Pixel coordinate grounding data
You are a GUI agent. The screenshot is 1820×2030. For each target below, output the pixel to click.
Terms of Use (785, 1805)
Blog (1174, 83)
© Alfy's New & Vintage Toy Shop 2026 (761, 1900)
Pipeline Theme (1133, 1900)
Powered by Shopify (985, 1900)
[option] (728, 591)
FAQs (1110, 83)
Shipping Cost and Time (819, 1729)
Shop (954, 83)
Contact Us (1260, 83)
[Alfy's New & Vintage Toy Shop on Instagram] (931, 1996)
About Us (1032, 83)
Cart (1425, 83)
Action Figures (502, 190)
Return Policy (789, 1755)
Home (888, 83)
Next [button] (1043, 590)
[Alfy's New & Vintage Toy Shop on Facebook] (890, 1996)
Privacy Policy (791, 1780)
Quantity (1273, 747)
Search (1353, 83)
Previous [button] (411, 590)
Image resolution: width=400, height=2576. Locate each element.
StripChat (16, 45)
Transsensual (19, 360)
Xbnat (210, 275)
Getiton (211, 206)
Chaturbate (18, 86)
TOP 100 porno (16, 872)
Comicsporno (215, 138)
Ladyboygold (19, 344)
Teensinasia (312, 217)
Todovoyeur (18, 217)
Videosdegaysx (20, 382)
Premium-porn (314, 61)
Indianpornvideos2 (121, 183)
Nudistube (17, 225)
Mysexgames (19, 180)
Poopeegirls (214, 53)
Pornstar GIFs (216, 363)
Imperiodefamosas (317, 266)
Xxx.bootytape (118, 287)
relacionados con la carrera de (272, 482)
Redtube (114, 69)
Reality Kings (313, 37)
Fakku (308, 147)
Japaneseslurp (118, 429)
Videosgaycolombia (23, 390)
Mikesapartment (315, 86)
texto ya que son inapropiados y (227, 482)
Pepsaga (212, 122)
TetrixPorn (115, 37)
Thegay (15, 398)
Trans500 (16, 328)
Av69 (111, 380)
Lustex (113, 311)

◆ **Task statement**
What are the lines from the one with "TOP 100 porno (16, 872)" through the last line of the records above? Quote them exactly and add nothing.

◆ **Response**
TOP 100 porno (16, 872)
Comicsporno (215, 138)
Ladyboygold (19, 344)
Teensinasia (312, 217)
Todovoyeur (18, 217)
Videosdegaysx (20, 382)
Premium-porn (314, 61)
Indianpornvideos2 (121, 183)
Nudistube (17, 225)
Mysexgames (19, 180)
Poopeegirls (214, 53)
Pornstar GIFs (216, 363)
Imperiodefamosas (317, 266)
Xxx.bootytape (118, 287)
relacionados con la carrera de (272, 482)
Redtube (114, 69)
Reality Kings (313, 37)
Fakku (308, 147)
Japaneseslurp (118, 429)
Videosgaycolombia (23, 390)
Mikesapartment (315, 86)
texto ya que son inapropiados y (227, 482)
Pepsaga (212, 122)
TetrixPorn (115, 37)
Thegay (15, 398)
Trans500 (16, 328)
Av69 (111, 380)
Lustex (113, 311)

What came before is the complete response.